This pipeline demonstrates how to use the Clean Missing Values Snap to process missing values in a dataset using the most popular value (mode).
-
Configure the
CSV Generator
Snap to generate the input dataset.
The dataset includes some missing values, particularly in the $Category field.
-
Pass the input through the Type Converter Snap to automatically detect and convert data types.
-
Use the
Copy
Snap to duplicate the input data
stream.
The Snap is configured to output two streams:
- The first stream is passed to the Clean Missing Values Snap.

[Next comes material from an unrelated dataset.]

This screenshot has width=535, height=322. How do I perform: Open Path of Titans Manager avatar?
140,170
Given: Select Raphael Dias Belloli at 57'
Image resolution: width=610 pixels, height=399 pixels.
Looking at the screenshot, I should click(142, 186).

- The second stream is passed to the Profile Snap to compute field statistics.
-
Configure the Profile Snap to calculate
field-level statistics on the input data.

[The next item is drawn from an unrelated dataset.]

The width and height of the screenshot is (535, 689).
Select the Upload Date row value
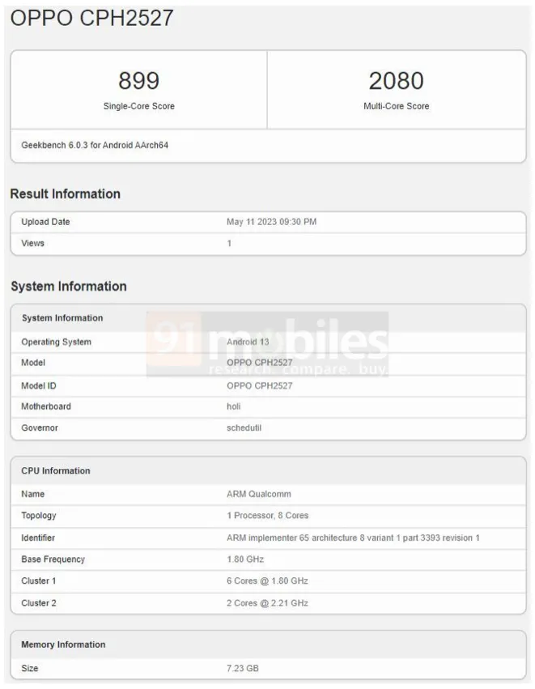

This Snap identifies missing values and calculates the most popular value for each
field.
Note: In this example, the most popular value in the
$Category field is Publishing, which is used to fill
in missing values.
-
Configure the Clean Missing Values Snap to impute missing values with the most popular value.
The Snap takes two input views:
- The first input view receives the raw data from the Copy Snap.
- The second input view receives the statistics from the Profile Snap.
Configure the Snap with the rule Impute with Popular to handle missing values in the $Category field.
Note:
The Snap replaces missing, null, or whitespace values with the most popular value derived from the Profile Snap.
-
Use the
File Writer
Snap to write the cleaned
output to a file.
To successfully reuse pipelines:
- Download and import the pipeline in to the SnapLogic Platform.
- Configure Snap accounts, as applicable.
- Provide pipeline parameters, as applicable.